The agency said it also wants to restrict formal challenges to performance scores and stop requiring automatic second-look reviews for the lowest “Level 1” ratings.
In its justification for the change, OPM said the federal performance review system has not kept pace with the modern workforce and has led to inflated ratings and weak accountability. Reforms, the agency said, are needed to reward strong performers, address poor performance more quickly, and build a results-driven, high-performing government.
“Accurate performance management is critical to the success of any Federal agency,” OPM wrote. “The ability to measure and assess employee performance enables agencies to reward excellence, address skill gaps, and strengthen accountability. If a Federal agency is to fulfill its mission, then it must have accurate performance measurement.”
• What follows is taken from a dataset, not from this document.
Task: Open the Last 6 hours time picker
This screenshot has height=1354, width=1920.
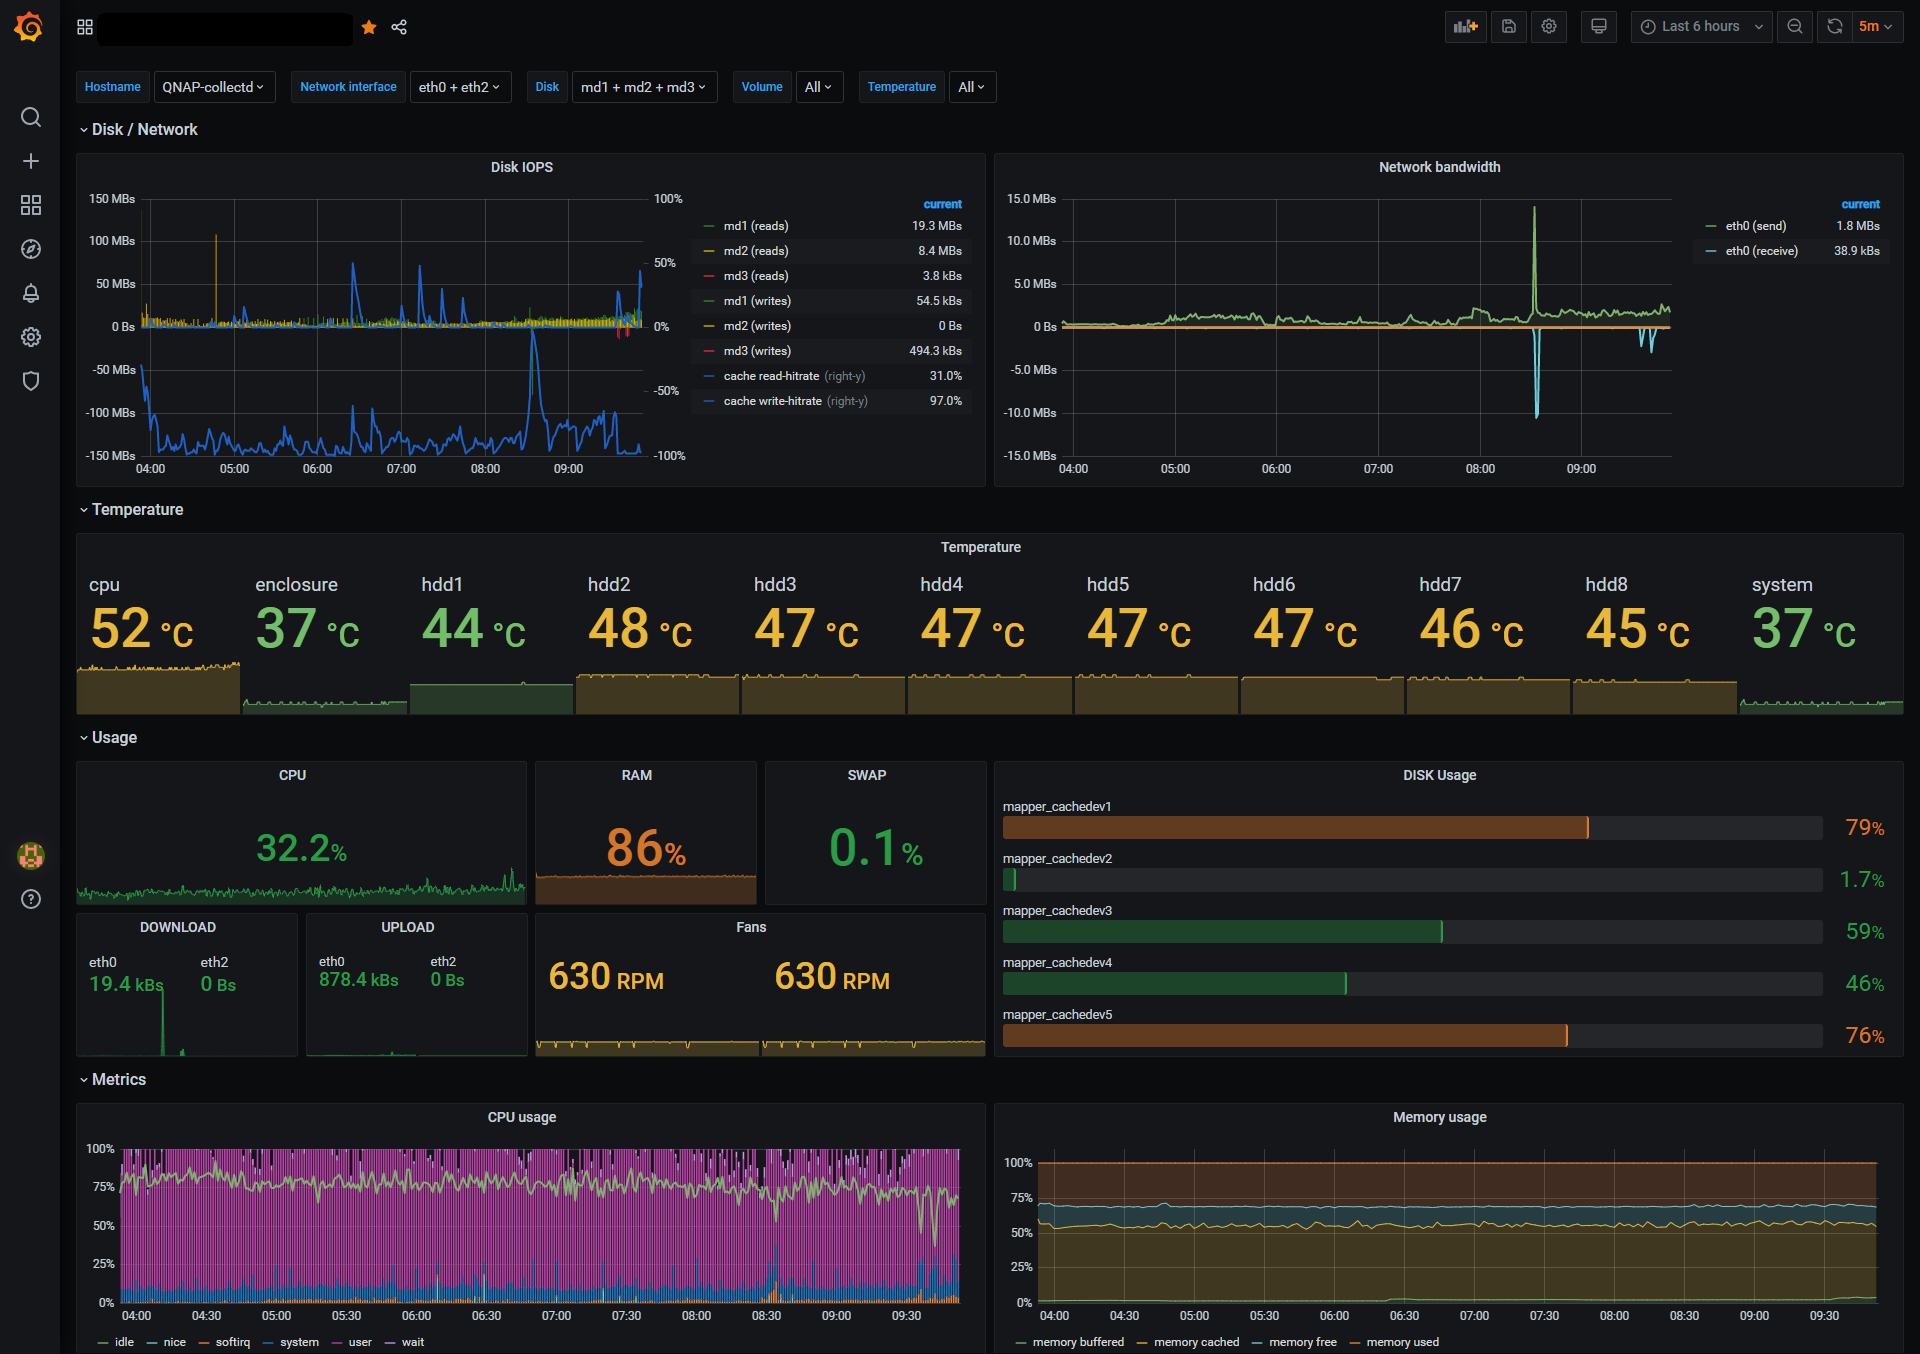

OPM said that inflation of performance ratings also hinders efforts to “recognize, motivate, and reward high performances” within the federal workforce.
The performance review overhaul aligns with the Trump administration’s broader effort to reshape how the federal government hires and manages its workforce, part of a series of moves aimed at boosting merit.
Under a 2025 executive order, OPM rolled out a merit hiring plan that pushed agencies to hire faster, focus on skills and mission-relevant talent like science, technology, engineering, and mathematics, and early-career candidates, and strip out longstanding diversity, equity, and inclusion hiring criteria in favor of purely merit-based decisions.
Comments on OPM’s notice of proposed rulemaking are due by March 26.